Monday, June 2, 2014
DUI-related assault charge dropped in Bensalem hit-and-run
Posted: Monday, June 2, 2014
Jo Ciavaglia: 215-949-4181; email: email@example.com;
A Bensalem district judge has dismissed an aggravated assault while DUI charge against a 26-year-old Philadelphia man, after the prosecution’s expert witnesses testified that he was not certain the man’s impairment was responsible for the hit-and-run. The accident seriously injured a 14-year-old boy.
Judge Leonard Brown on Monday held George Colbert for trial in Bucks County court on all other charges including aggravated assault by vehicle, accidents involving death or personal injury, driving under the influence, and related charges including a half-dozen traffic citations. Colbert is free after posting 10 percent of his $30,000 bail.
Prosecutor A.J. Garabedian argued that blood tests taken after the Feb. 14 accident in the 2000 block of Street Road proved that Colbert had marijuana in his system at a level that would have impaired his driving.

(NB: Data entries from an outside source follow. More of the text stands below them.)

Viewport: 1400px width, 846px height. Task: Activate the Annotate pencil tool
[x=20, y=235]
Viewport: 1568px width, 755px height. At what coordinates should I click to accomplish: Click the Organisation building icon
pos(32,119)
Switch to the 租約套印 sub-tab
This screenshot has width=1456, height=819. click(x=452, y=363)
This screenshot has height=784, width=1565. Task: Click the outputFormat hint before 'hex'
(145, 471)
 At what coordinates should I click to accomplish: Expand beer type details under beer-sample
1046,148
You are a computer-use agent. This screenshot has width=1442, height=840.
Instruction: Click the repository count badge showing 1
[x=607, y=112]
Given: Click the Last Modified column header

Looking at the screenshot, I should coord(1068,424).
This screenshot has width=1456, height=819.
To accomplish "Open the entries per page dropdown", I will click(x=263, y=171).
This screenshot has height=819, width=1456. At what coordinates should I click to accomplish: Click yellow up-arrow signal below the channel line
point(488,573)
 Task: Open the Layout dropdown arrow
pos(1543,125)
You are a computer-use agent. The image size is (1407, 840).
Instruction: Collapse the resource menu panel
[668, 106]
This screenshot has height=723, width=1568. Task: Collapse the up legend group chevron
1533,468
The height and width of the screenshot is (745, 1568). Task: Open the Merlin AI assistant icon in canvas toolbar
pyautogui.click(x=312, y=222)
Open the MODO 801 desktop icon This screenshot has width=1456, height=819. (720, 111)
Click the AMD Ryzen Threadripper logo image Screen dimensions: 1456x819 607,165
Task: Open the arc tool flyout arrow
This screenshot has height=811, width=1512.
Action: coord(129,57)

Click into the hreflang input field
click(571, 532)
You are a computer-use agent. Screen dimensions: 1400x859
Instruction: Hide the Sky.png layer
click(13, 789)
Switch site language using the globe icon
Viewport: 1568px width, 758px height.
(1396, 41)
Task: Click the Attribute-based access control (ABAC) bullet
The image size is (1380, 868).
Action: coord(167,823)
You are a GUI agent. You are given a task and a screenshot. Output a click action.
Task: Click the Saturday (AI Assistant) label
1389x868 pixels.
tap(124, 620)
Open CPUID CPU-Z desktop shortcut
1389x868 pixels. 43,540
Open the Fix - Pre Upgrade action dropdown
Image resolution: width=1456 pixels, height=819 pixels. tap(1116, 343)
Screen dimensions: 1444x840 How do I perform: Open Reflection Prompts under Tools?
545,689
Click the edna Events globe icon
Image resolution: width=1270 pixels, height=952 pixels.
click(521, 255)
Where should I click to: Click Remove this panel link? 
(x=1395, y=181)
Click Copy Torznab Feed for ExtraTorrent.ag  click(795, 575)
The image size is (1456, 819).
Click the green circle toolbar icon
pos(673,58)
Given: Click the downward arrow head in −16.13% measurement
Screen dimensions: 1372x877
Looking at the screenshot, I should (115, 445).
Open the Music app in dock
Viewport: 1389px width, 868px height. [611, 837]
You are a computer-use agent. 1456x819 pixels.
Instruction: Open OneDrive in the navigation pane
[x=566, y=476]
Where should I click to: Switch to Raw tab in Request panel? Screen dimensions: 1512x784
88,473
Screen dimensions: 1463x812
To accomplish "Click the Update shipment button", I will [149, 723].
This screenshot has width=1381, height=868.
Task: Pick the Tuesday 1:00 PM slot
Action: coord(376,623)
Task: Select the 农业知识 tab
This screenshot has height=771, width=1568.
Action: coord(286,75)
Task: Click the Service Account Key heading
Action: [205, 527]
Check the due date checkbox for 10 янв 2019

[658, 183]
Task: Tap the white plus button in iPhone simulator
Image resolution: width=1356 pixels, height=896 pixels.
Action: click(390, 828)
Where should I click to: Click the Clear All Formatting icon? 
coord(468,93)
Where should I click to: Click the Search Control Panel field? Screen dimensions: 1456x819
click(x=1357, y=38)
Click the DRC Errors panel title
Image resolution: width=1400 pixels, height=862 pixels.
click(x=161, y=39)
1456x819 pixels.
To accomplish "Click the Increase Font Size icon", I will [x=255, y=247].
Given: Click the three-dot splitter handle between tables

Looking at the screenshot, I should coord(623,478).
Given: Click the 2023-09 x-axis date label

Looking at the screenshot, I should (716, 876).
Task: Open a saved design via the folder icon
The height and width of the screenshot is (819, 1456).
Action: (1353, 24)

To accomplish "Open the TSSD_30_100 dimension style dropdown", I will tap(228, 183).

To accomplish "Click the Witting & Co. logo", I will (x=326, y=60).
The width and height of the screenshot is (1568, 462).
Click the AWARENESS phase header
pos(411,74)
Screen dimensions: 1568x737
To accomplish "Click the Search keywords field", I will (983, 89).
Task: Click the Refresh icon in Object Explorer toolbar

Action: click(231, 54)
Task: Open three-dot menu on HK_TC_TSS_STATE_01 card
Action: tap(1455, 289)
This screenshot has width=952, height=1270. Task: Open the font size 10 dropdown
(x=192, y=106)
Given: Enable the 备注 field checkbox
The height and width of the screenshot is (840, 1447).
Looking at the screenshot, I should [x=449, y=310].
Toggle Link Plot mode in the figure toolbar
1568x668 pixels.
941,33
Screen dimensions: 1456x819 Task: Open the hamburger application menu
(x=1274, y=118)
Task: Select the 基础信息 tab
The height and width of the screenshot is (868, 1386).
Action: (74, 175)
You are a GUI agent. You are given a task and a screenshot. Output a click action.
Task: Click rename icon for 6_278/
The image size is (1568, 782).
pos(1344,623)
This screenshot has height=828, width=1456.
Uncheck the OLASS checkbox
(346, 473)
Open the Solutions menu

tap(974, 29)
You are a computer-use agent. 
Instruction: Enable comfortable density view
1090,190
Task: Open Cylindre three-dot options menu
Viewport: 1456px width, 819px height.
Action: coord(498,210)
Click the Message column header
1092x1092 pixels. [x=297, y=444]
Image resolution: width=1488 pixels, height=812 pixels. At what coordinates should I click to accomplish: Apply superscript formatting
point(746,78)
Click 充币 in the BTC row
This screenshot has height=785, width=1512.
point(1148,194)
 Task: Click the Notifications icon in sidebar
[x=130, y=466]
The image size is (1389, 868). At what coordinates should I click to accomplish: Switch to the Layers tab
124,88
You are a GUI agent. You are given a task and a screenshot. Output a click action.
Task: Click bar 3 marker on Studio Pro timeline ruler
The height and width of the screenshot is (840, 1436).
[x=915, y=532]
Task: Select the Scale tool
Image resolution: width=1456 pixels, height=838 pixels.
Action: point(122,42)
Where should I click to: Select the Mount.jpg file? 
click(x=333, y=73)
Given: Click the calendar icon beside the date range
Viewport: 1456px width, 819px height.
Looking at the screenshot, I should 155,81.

Bensalem police allege that Colbert was driving his 2004 Toyota Corolla east in the right lane of Street Road near the Bensalem Plaza shopping center when he entered the road shoulder, drove into a 5-foot high snow bank and struck a 14-year-old boy walking on the shoulder with two friends. The teen suffered a broken pelvis and collarbone and a fractured tailbone, police said.
Witness Lewis Lake testified Monday that he was driving behind Colbert’s Toyota the day of the accident and saw him weaving within his lane before he drove into the snow bank. Lake said he thought the Toyota was going to flip over, but the driver managed to regain control of the car and stop on the shoulder.
The Toyota’s driver got out and looked around his car for about two minutes, before getting back inside and driving away, Lake said.
Lake testified that he didn’t notice the Toyota had hit a person until he got closer to the accident scene.
"I saw a sneaker in the street. I thought that was odd,” he said. Then Lake saw the injured boy lying in the road.
Lake testified that he followed the Toyota as it drove east on Street Road for about a quarter mile, until it drove into a business where Lake used his three-quarter ton work pickup to block the Toyota.
Bensalem detectives Brian Oliverio and John Monaghan each testified that the accident reports did not indicate that officers at the accident scene immediately suspected that Colbert had consumed drugs or alcohol before the accidents. Both detectives testified that Colbert showed no obvious signs of impairment including difficulty walking, speaking or glassy, bloodshot eyes within about 20 minutes after the accident.
Colbert’s defense attorney, Michael Parlow, said that his client was on his way to pick up a coworker when the accident happened. He suggested the accident happened after Colbert looked down at the address his boss had given him for the coworker’s house.
After the accident, Colbert submitted to blood tests that revealed the active ingredient in marijuana in his system at the time of the accident at levels that rendered him incapable of driving safely, according to Dr. Thomas Brettell, director of the Bucks County Crime Lab.
Brettell, who is also a chemistry professor, testified that based on the amount of active ingredient in Colbert’s blood, he estimated that he had smoked marijuana roughly five hours before the blood was tested, which would have been roughly 9:50 a.m. The accident occurred shortly after 11 a.m.
“He’d be showing impairment at the time of the incident,” Brettell said, adding that it’s recommended that people who smoke marijuana not drive for eight hours afterward because of its effects on the reflexes, short term memory and reaction time.
But under cross examination, Brettell testified that he could not say with certainty if Colbert’s level of impairment was the cause of the accident, testimony that Parlow used to argue that the aggravated assault while DUI charge should be dropped.
While it is illegal to drive under the influence of any illegal drug, an aggravated assault by vehicle with DUI or homicide by vehicle while DUI charge requires the prosecution show the driver’s impairment was the primary factor for the accident, under state law.
“Where is the evidence from the Commonwealth the DUI caused the accident?” Parlow said.
Prosecutor A.J. Garabedian countered that Brettell’s testimony did confirm that based on the level of active ingredient in Colbert’s blood it could have been a cause of the accident, which is all the prosecution has to prove at the preliminary hearing level.
“He would be impaired when driving,” Garabedian added. “He said, at that time, he’d be impaired.”
But Brown had the last word. The judge pointed out that Brettell’s testimony could not say with certainty that Colbert’s impairment caused the accident.